Figure 12 illustrates the incomplete denudated oocytes due to low wall shear stress or insufficient exposure to jagged surface units. As noted, cumulus corona cells remain around the oocytes, which can decrease the fertilization rate and harden the IVF of the ICSI process.
Shots of the incomplete denudated oocytes.
Figure 13 illustrates the mechanical interaction between the jagged surfaces, expansion units, and oocytes within the microfluidic channels. The input flow remains laminar, transporting un-denuded oocytes through the system. As the oocytes progress through the microfluidic chip, they encounter jagged surfaces, which generate localized shear stress to facilitate cumulus cell removal. Simultaneously, expansion units regulate the flow dynamics, promoting controlled oocyte rotation and ensuring uniform exposure to the shear forces. At the outlet, the oocytes emerge fully denuded, demonstrating the effectiveness of the microfluidic design in achieving efficient and consistent oocyte processing.
The mechanical concept of the microfluidic chips.
This study involved the design and manufacturing of microfluidic chips utilizing design software to test the effect of varying the number of expansion units in microfluidic chips for oocyte denudation, followed by the fabrication through direct CO2 laser engraving on PMMA material to reduce the fabrication cost. The channels were divided into jagged surface units that remove the cumulus cells around the oocytes and expansion units to enhance fluid dynamics for soft cell processing. The configuration facilitates the transfer of oocytes through the chip, optimizes shear force to remove the cumulus-oocyte complexes without damaging the oocytes, and ensures that all surfaces of the oocytes are adequately exposed to the jagged surfaces. The PMMA material has demonstrated its suitability and efficiency in medical applications. Three chips with four designs have been designed and manufactured to test each design’s shear stress and denudation efficiency. The chips consist of 3 layers; the middle layer thickness is 0.1 mm to ensure that the depth is constant through all chips. The chips’ three layers were adjusted and thermally bonded in a natural ventilation lab oven at 150 degrees Celsius for 13 minutes under the force of 2 N. The fabrication duration was about 20 minutes, while the fabrication cost was about 1 USD. A Computational Fluid Dynamics (CFD) simulation was conducted using ANSYS Fluent 2023 R2. The process involved designing the model, applying mesh analysis with an element size of 10 μm, executing the setup and solution phases, and rendering the results of wall shear stress. Almost the same level of wall shear stress was achieved at different chip designs while maintaining the tilting angle and flow rate. Therefore, real experimentation became essential to examine the impact of varying expansion units.

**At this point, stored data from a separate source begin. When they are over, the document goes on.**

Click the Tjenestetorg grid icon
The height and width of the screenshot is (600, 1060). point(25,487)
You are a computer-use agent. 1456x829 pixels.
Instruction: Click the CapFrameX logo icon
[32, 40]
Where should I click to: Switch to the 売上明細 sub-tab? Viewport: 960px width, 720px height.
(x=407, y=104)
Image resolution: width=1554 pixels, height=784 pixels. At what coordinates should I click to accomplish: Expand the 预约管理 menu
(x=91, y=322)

Different denudation efficiencies were obtained through the experimentation, and we found that chip B achieved 98.33% denudation efficiency, chip C achieved 96.67% denudation efficiency, the first channel in chip A achieved 66.67% denudation efficiency, and the second channel of chip A achieved 41.17%. The highest denudation efficiency at 98.33%, characterized by low cost and minimal fabrication time, was achieved with a design comprising five expansion units arranged in a 2-line design. This configuration is the best found among the existing ones because the oocytes are exposed to a reasonable number of continuous jagged surfaces and expansion units.

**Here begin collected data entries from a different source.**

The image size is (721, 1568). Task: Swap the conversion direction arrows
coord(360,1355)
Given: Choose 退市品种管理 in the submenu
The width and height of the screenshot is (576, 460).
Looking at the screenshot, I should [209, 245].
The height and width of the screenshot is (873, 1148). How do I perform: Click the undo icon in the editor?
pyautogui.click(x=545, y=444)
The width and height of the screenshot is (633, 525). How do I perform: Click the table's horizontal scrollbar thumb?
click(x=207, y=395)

In the future work, it would be desirable to develop a develop a framework to automatically identify the efficiency of the oocyte output from the chips; as such the exploration of vision-based oocyte recognition and segmentation would facilitate the overall denudation process. We also plan to enable a low-cost actuation mechanism for an automated device in oocyte denudation schemes without using a syringe pump or related equipment to facilitate the denudation process.